Epilepsy, hippocampal sclerosis and febrile seizures linked by common genetic variation around SCN1A.

TitleEpilepsy, hippocampal sclerosis and febrile seizures linked by common genetic variation around SCN1A.
Publication TypeJournal Article
Year of Publication2013
AuthorsKasperaviciute D, Catarino CB, Matarin M, Leu C, Novy J, Tostevin A, Leal B, Hessel EVS, Hallmann K, Hildebrand MS, Dahl H-HM, Ryten M, Trabzuni D, Ramasamy A, Alhusaini S, Doherty CP, Dorn T, Hansen J, Krämer G, Steinhoff BJ, Zumsteg D, Duncan S, Kälviäinen RK, Eriksson KJ, Kantanen A-M, Pandolfo M, Gruber-Sedlmayr U, Schlachter K, Reinthaler EM, Stogmann E, Zimprich F, Théâtre E, Smith C, O'Brien TJ, Meng Tan K, Petrovski S, Robbiano A, Paravidino R, Zara F, Striano P, Sperling MR, Buono RJ, Hakonarson H, Chaves J, Costa PP, Silva BM, da Silva AM, de Graan PNE, Koeleman BPC, Becker A, Schoch S, von Lehe M, Reif PS, Rosenow F, Becker F, Weber Y, Lerche H, Rössler K, Buchfelder M, Hamer HM, Kobow K, Coras R, Blumcke I, Scheffer IE, Berkovic SF, Weale ME, Delanty N, Depondt C, Cavalleri GL, Kunz WS, Sisodiya SM
Corporate AuthorsUK Brain Expression Consortium
JournalBrain : a journal of neurology
Volume136
IssuePt 10
Pagination3140-50
Date Published2013 Oct
Abstract

Epilepsy comprises several syndromes, amongst the most common being mesial temporal lobe epilepsy with hippocampal sclerosis.
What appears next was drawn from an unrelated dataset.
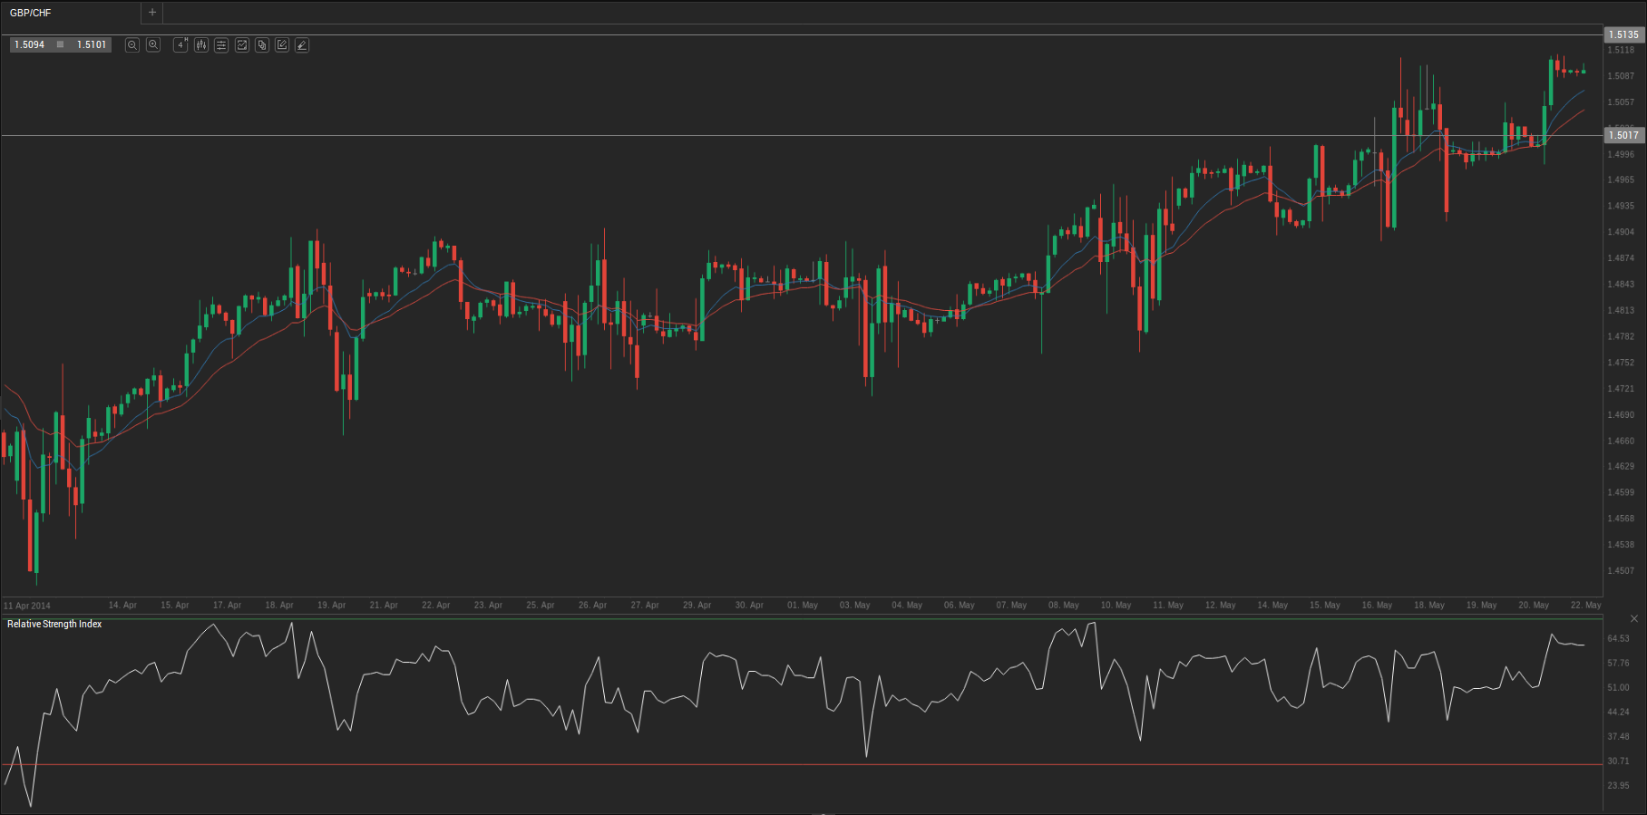This screenshot has height=815, width=1647.
Task: Click the 1.5094 bid price button
Action: [30, 44]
Seizures in mesial temporal lobe epilepsy with hippocampal sclerosis are typically drug-resistant, and mesial temporal lobe epilepsy with hippocampal sclerosis is frequently associated with important co-morbidities, mandating the search for better understanding and treatment. The cause of mesial temporal lobe epilepsy with hippocampal sclerosis is unknown, but there is an association with childhood febrile seizures. Several rarer epilepsies featuring febrile seizures are caused by mutations in SCN1A, which encodes a brain-expressed sodium channel subunit targeted by many anti-epileptic drugs. We undertook a genome-wide association study in 1018 people with mesial temporal lobe epilepsy with hippocampal sclerosis and 7552 control subjects, with validation in an independent sample set comprising 959 people with mesial temporal lobe epilepsy with hippocampal sclerosis and 3591 control subjects. To dissect out variants related to a history of febrile seizures, we tested cases with mesial temporal lobe epilepsy with hippocampal sclerosis with (overall n = 757) and without (overall n = 803) a history of febrile seizures. Meta-analysis revealed a genome-wide significant association for mesial temporal lobe epilepsy with hippocampal sclerosis with febrile seizures at the sodium channel gene cluster on chromosome 2q24.3 [rs7587026, within an intron of the SCN1A gene, P = 3.36 × 10(-9), odds ratio (A) = 1.42, 95% confidence interval: 1.26-1.59]. In a cohort of 172 individuals with febrile seizures, who did not develop epilepsy during prospective follow-up to age 13 years, and 6456 controls, no association was found for rs7587026 and febrile seizures. These findings suggest SCN1A involvement in a common epilepsy syndrome, give new direction to biological understanding of mesial temporal lobe epilepsy with hippocampal sclerosis with febrile seizures, and open avenues for investigation of prognostic factors and possible prevention of epilepsy in some children with febrile seizures.